## EXERCISE
Continue the opinion column below on the end of marijuana prohibition in Canada, picking up after its last sentence.
------ READING PASSAGE
The Guardian (Charlottetown)

Celebrate the end of pot’s prohibitio­n

- BY EDWARD KEENAN Edward Keenan is a national affairs writer for Torstar Syndicatio­n Services. Twitter: @thekeenanw­ire

Smoke ’em if you got ’em. Or don’t, it’s up to you — officially and legally as of today.

For the first time since 1923, marijuana possession and use is legal in Canada.

That’s an occasion to celebrate. And not just if you’re a cannabis user, or have been looking forward to becoming one. Not just if you’re one of the millions of former police officials and regular citizens looking to get into the likely lucrative industry.

It should be a reason for all of us to celebrate, because it marks the end of a largely pointless prohibitio­n that has been both ineffectiv­e and destructiv­e. On the spectrum of destructiv­e drugs, marijuana has obviously ranked well behind alcohol.

Despite long-ago “Reefer Madness” scaremonge­ring, the relative innocuousn­ess of cannabis use has been well known, and widely known, for a long time.
------------
------ DATA EXTRACTS
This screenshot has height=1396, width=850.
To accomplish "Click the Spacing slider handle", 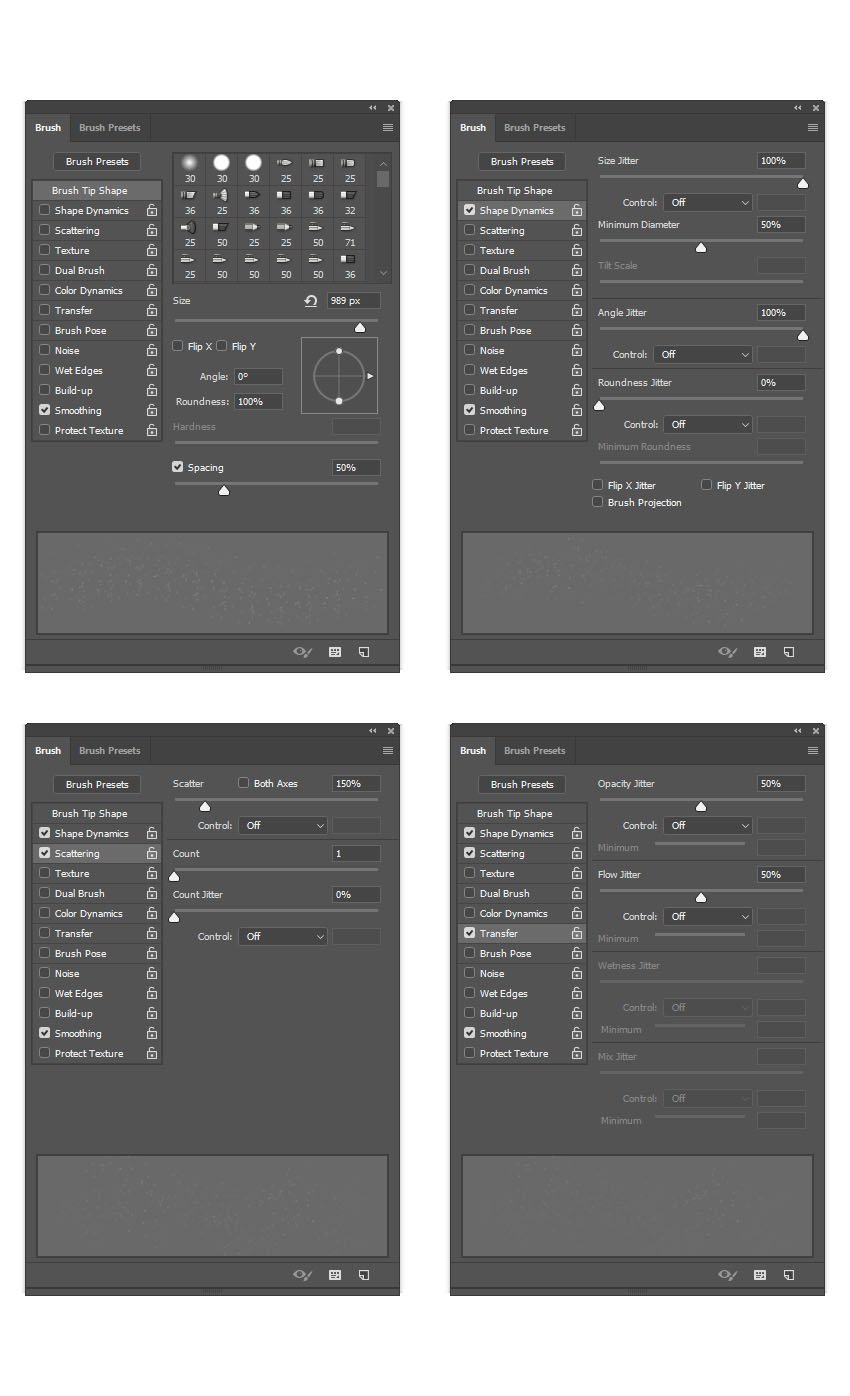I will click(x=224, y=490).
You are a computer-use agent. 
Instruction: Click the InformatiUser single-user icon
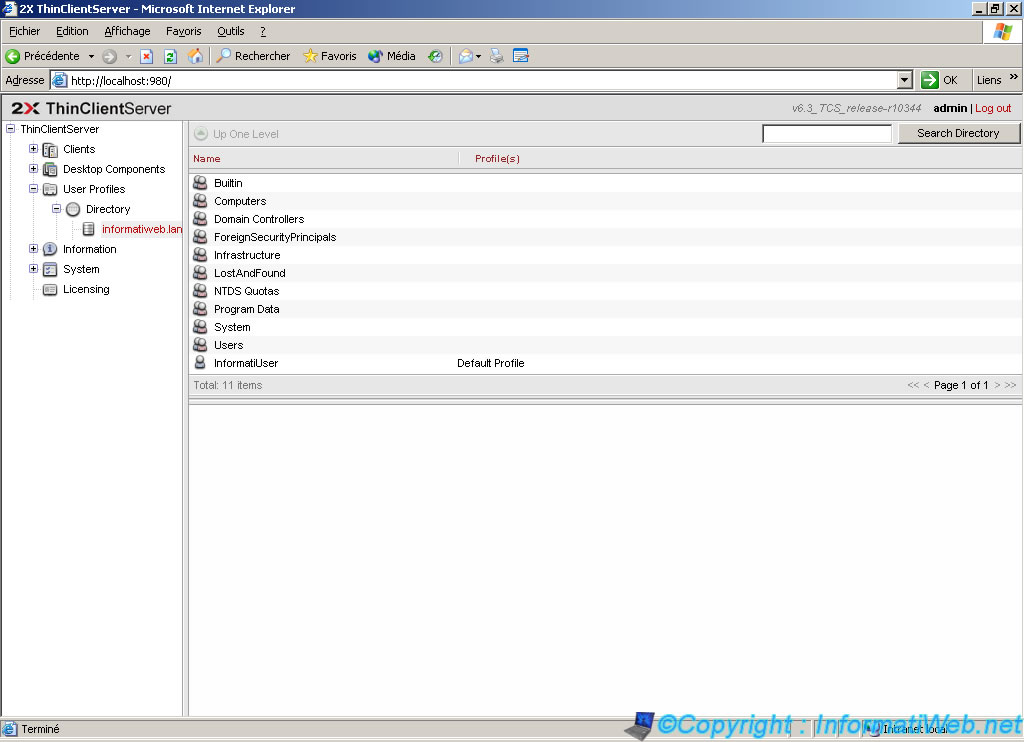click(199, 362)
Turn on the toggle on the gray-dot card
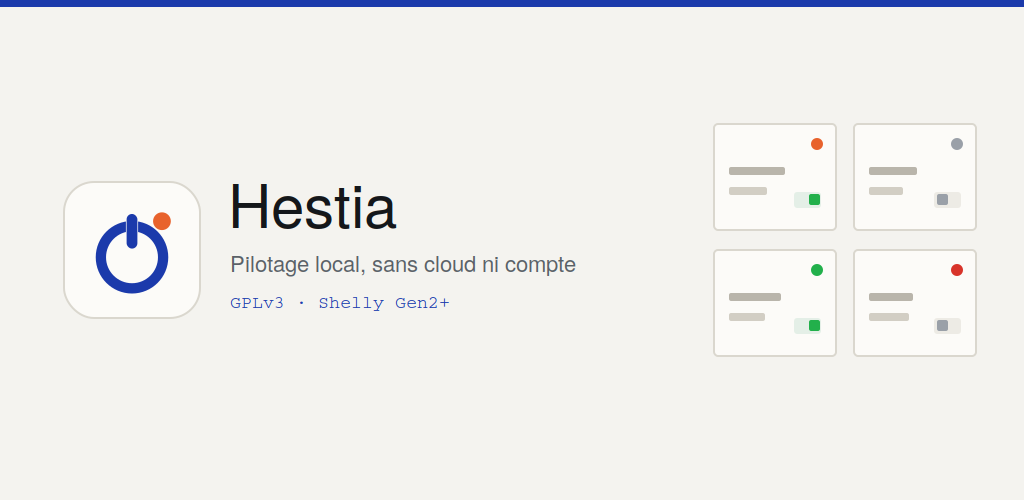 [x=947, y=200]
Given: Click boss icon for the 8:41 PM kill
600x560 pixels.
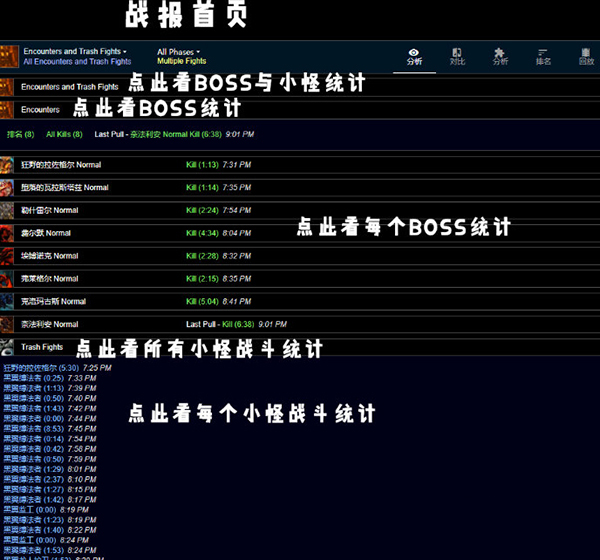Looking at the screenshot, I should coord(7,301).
------------
## RESPONSE TO THE EXERCISE
Prohibitio­n didn’t seem to curb its use much, either. You’ve long been able to walk down the street or through a park in this city and smell the aroma. It’s been decades since I was in high school and realized not just that many of my friends smoked pot, but that their parents did as well. With the increasing­ly common use of cannabis for treatment of pain and other conditions, we’ve got a generation of grandparen­ts who’ve been using it, too.

Statistics Canada reported earlier this year an estimated 4.9 million Canadians aged 18 to 64 bought marijuana last year. That’s more than the number of people who live in the entire province of Alberta. We’re not talking about some fringe subculture.

And this has not been secret: Since the 1990s, political leaders have gone through the ritual of publicly admitting they have smoked pot at some point, which rather than hurting them, for a while might have made them seem hip, though now it’s just an admission they’ve led normal lives.

And yet, until now, that admission has also made them — at least the ones who’ve achieved any power — bigger and bigger hypocrites.

Because the whole time, pot has been a completely normal social drug (and an often valuable medicine), we’ve been arresting people and convicting them of possessing it.

Conviction­s have ruined lives, and given people records they carry with them to every job search, rental applicatio­n and border crossing. Even as we’ve prepared to legalize it, we’ve continued busting people: In 2015 and 2016, according to Statistics Canada, 54,940 people were arrested on cannabis-related charges, and 76 per cent of those were possession charges.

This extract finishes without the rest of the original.